§ Exercise
What number of lines in the material contain the word "agent"? Give that number alone.

§ Data provided
----

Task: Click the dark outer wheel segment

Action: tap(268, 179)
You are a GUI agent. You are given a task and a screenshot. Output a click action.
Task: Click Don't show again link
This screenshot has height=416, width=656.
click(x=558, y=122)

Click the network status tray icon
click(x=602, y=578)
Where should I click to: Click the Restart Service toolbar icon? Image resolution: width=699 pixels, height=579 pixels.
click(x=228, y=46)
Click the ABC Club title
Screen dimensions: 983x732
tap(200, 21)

----

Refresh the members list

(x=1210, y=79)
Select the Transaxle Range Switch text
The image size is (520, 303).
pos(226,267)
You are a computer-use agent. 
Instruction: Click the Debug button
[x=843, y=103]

----

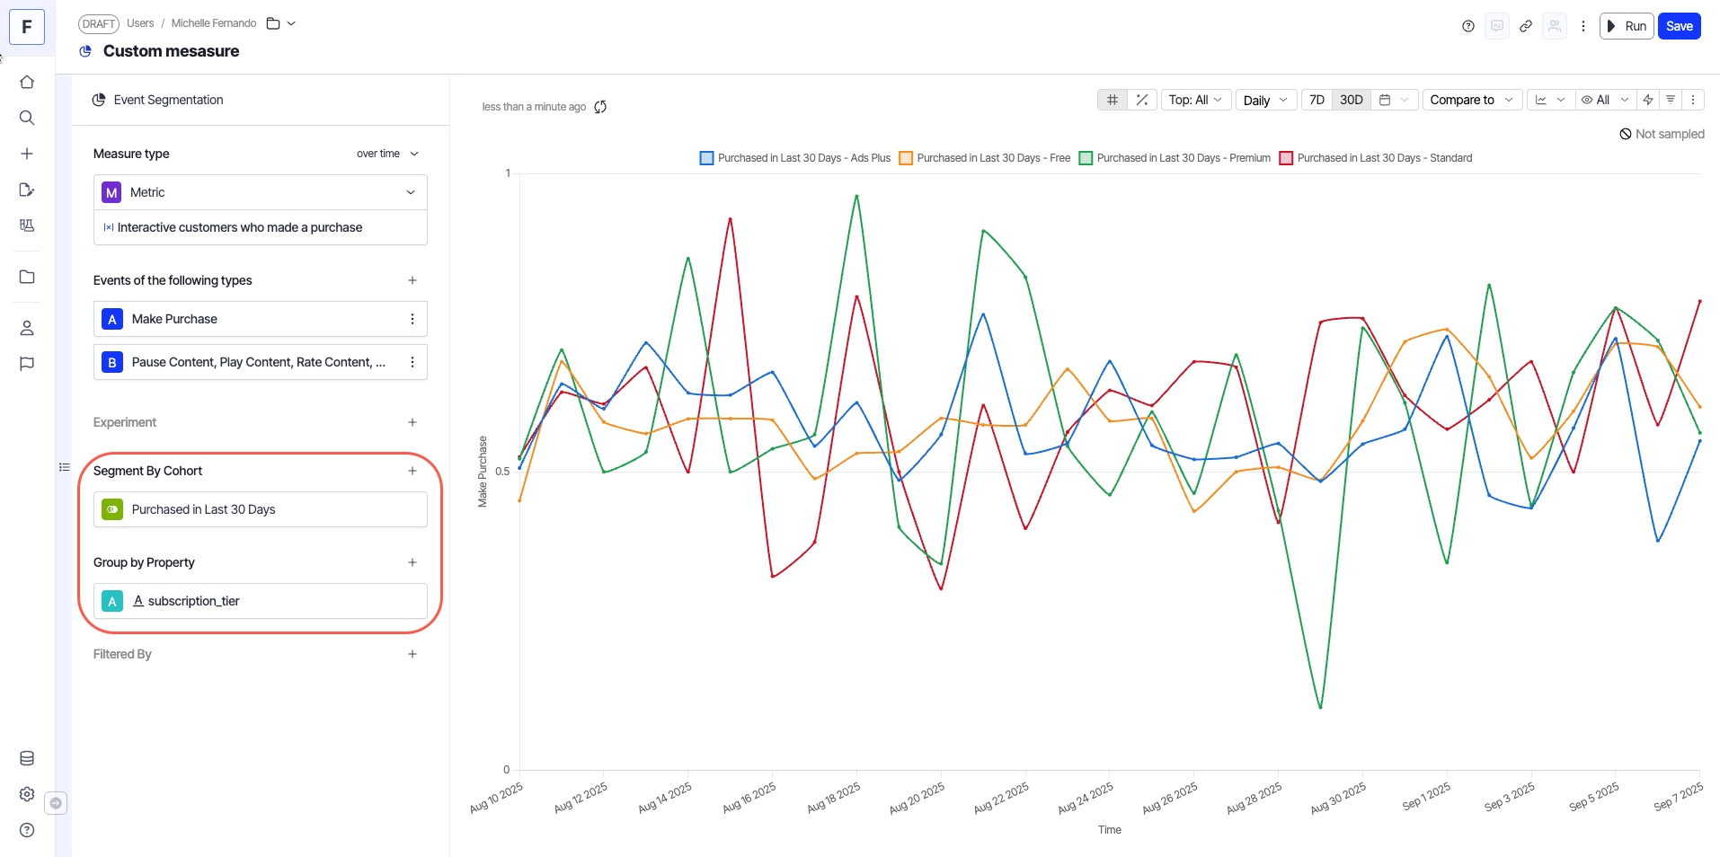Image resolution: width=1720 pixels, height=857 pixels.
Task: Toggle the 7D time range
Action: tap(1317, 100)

----

§ Answer space
2